● **Assignment**
Line by line, the entries below are to be reproduced unaltered.

### Record excerpts

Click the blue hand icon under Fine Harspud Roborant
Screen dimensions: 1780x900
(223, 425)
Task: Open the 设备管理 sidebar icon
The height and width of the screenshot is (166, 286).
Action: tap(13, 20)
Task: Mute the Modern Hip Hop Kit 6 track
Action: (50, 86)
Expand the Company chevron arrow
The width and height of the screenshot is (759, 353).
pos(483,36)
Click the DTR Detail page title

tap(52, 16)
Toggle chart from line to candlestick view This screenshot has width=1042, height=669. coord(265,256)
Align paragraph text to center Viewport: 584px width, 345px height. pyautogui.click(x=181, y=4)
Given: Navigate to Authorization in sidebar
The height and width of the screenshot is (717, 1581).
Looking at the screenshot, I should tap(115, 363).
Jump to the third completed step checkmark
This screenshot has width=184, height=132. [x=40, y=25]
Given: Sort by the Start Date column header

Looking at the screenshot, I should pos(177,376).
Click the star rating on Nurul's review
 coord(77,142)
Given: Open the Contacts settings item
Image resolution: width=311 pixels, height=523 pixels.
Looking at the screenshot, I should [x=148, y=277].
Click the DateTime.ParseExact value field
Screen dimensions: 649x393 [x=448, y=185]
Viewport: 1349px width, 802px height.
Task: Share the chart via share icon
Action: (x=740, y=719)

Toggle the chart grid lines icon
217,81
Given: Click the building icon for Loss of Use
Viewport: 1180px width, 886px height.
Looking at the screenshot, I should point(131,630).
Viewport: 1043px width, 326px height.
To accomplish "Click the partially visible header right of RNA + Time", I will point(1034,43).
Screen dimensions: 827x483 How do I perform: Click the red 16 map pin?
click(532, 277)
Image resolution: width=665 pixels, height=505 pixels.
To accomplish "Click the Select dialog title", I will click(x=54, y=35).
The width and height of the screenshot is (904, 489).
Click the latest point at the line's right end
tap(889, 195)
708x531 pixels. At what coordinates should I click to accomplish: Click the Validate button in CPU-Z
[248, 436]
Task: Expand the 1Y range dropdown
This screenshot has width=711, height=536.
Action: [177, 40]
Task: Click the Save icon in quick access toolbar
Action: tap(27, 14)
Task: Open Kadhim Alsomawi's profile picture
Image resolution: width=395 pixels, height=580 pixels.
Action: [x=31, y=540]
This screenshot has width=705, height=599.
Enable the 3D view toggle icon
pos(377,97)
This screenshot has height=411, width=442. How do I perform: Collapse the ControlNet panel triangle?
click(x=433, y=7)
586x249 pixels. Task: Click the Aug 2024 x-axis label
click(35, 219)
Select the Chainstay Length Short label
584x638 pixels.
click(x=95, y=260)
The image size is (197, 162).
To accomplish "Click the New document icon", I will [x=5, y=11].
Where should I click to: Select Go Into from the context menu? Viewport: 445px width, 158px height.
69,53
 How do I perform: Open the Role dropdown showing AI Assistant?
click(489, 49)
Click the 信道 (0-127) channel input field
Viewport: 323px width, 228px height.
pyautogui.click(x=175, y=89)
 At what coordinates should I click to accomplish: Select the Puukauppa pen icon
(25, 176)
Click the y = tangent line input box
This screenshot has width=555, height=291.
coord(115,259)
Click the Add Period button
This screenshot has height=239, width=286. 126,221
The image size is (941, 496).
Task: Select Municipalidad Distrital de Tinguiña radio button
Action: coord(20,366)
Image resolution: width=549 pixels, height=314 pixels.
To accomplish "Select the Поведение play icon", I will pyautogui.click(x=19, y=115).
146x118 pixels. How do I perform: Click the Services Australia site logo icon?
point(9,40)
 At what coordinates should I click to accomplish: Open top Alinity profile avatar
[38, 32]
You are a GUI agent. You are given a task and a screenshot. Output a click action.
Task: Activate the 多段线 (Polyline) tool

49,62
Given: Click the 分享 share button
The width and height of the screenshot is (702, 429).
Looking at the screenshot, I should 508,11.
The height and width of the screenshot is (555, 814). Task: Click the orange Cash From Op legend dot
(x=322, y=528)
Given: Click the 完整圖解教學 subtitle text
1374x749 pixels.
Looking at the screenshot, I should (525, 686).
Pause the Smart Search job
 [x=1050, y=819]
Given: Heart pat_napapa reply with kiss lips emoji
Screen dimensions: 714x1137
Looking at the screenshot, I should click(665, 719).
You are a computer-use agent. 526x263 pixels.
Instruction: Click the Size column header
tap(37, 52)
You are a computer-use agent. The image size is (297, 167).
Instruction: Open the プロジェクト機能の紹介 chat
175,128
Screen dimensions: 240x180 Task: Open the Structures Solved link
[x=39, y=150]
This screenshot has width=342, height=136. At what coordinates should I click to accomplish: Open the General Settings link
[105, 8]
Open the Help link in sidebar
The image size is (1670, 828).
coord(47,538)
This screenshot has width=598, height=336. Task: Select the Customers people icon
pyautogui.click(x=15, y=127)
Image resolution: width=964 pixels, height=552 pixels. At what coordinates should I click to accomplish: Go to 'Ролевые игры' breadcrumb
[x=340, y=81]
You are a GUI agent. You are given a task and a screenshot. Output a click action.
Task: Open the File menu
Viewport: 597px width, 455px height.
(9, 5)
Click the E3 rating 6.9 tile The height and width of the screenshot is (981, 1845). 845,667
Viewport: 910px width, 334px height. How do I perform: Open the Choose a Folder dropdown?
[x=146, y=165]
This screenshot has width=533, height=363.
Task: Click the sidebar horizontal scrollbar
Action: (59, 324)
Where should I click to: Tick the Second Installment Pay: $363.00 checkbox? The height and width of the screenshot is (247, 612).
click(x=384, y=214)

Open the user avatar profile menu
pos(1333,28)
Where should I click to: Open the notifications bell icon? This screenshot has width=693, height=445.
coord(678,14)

######

● **Written solution**
Click the blue hand icon under Fine Harspud Roborant
Screen dimensions: 1780x900
(223, 425)
Task: Open the 设备管理 sidebar icon
The height and width of the screenshot is (166, 286).
Action: tap(13, 20)
Task: Mute the Modern Hip Hop Kit 6 track
Action: (50, 86)
Expand the Company chevron arrow
The width and height of the screenshot is (759, 353).
pos(483,36)
Click the DTR Detail page title

tap(52, 16)
Toggle chart from line to candlestick view This screenshot has width=1042, height=669. coord(265,256)
Align paragraph text to center Viewport: 584px width, 345px height. pyautogui.click(x=181, y=4)
Given: Navigate to Authorization in sidebar
The height and width of the screenshot is (717, 1581).
Looking at the screenshot, I should tap(115, 363).
Jump to the third completed step checkmark
This screenshot has width=184, height=132. [x=40, y=25]
Given: Sort by the Start Date column header

Looking at the screenshot, I should pos(177,376).
Click the star rating on Nurul's review
 coord(77,142)
Given: Open the Contacts settings item
Image resolution: width=311 pixels, height=523 pixels.
Looking at the screenshot, I should [x=148, y=277].
Click the DateTime.ParseExact value field
Screen dimensions: 649x393 [x=448, y=185]
Viewport: 1349px width, 802px height.
Task: Share the chart via share icon
Action: (x=740, y=719)

Toggle the chart grid lines icon
217,81
Given: Click the building icon for Loss of Use
Viewport: 1180px width, 886px height.
Looking at the screenshot, I should point(131,630).
Viewport: 1043px width, 326px height.
To accomplish "Click the partially visible header right of RNA + Time", I will point(1034,43).
Screen dimensions: 827x483 How do I perform: Click the red 16 map pin?
click(532, 277)
Image resolution: width=665 pixels, height=505 pixels.
To accomplish "Click the Select dialog title", I will click(x=54, y=35).
The width and height of the screenshot is (904, 489).
Click the latest point at the line's right end
tap(889, 195)
708x531 pixels. At what coordinates should I click to accomplish: Click the Validate button in CPU-Z
[248, 436]
Task: Expand the 1Y range dropdown
This screenshot has width=711, height=536.
Action: [177, 40]
Task: Click the Save icon in quick access toolbar
Action: tap(27, 14)
Task: Open Kadhim Alsomawi's profile picture
Image resolution: width=395 pixels, height=580 pixels.
Action: [x=31, y=540]
This screenshot has width=705, height=599.
Enable the 3D view toggle icon
pos(377,97)
This screenshot has height=411, width=442. How do I perform: Collapse the ControlNet panel triangle?
click(x=433, y=7)
586x249 pixels. Task: Click the Aug 2024 x-axis label
click(35, 219)
Select the Chainstay Length Short label
584x638 pixels.
click(x=95, y=260)
The image size is (197, 162).
To accomplish "Click the New document icon", I will [x=5, y=11].
Where should I click to: Select Go Into from the context menu? Viewport: 445px width, 158px height.
69,53
 How do I perform: Open the Role dropdown showing AI Assistant?
click(489, 49)
Click the 信道 (0-127) channel input field
Viewport: 323px width, 228px height.
pyautogui.click(x=175, y=89)
 At what coordinates should I click to accomplish: Select the Puukauppa pen icon
(25, 176)
Click the y = tangent line input box
This screenshot has width=555, height=291.
coord(115,259)
Click the Add Period button
This screenshot has height=239, width=286. 126,221
The image size is (941, 496).
Task: Select Municipalidad Distrital de Tinguiña radio button
Action: coord(20,366)
Image resolution: width=549 pixels, height=314 pixels.
To accomplish "Select the Поведение play icon", I will pyautogui.click(x=19, y=115).
146x118 pixels. How do I perform: Click the Services Australia site logo icon?
point(9,40)
 At what coordinates should I click to accomplish: Open top Alinity profile avatar
[38, 32]
You are a GUI agent. You are given a task and a screenshot. Output a click action.
Task: Activate the 多段线 (Polyline) tool

49,62
Given: Click the 分享 share button
The width and height of the screenshot is (702, 429).
Looking at the screenshot, I should 508,11.
The height and width of the screenshot is (555, 814). Task: Click the orange Cash From Op legend dot
(x=322, y=528)
Given: Click the 完整圖解教學 subtitle text
1374x749 pixels.
Looking at the screenshot, I should (525, 686).
Pause the Smart Search job
 [x=1050, y=819]
Given: Heart pat_napapa reply with kiss lips emoji
Screen dimensions: 714x1137
Looking at the screenshot, I should click(665, 719).
You are a computer-use agent. 526x263 pixels.
Instruction: Click the Size column header
tap(37, 52)
You are a computer-use agent. The image size is (297, 167).
Instruction: Open the プロジェクト機能の紹介 chat
175,128
Screen dimensions: 240x180 Task: Open the Structures Solved link
[x=39, y=150]
This screenshot has width=342, height=136. At what coordinates should I click to accomplish: Open the General Settings link
[105, 8]
Open the Help link in sidebar
The image size is (1670, 828).
coord(47,538)
This screenshot has width=598, height=336. Task: Select the Customers people icon
pyautogui.click(x=15, y=127)
Image resolution: width=964 pixels, height=552 pixels. At what coordinates should I click to accomplish: Go to 'Ролевые игры' breadcrumb
[x=340, y=81]
You are a GUI agent. You are given a task and a screenshot. Output a click action.
Task: Open the File menu
Viewport: 597px width, 455px height.
(9, 5)
Click the E3 rating 6.9 tile The height and width of the screenshot is (981, 1845). 845,667
Viewport: 910px width, 334px height. How do I perform: Open the Choose a Folder dropdown?
[x=146, y=165]
This screenshot has width=533, height=363.
Task: Click the sidebar horizontal scrollbar
Action: (59, 324)
Where should I click to: Tick the Second Installment Pay: $363.00 checkbox? The height and width of the screenshot is (247, 612).
click(x=384, y=214)

Open the user avatar profile menu
pos(1333,28)
Where should I click to: Open the notifications bell icon? This screenshot has width=693, height=445.
coord(678,14)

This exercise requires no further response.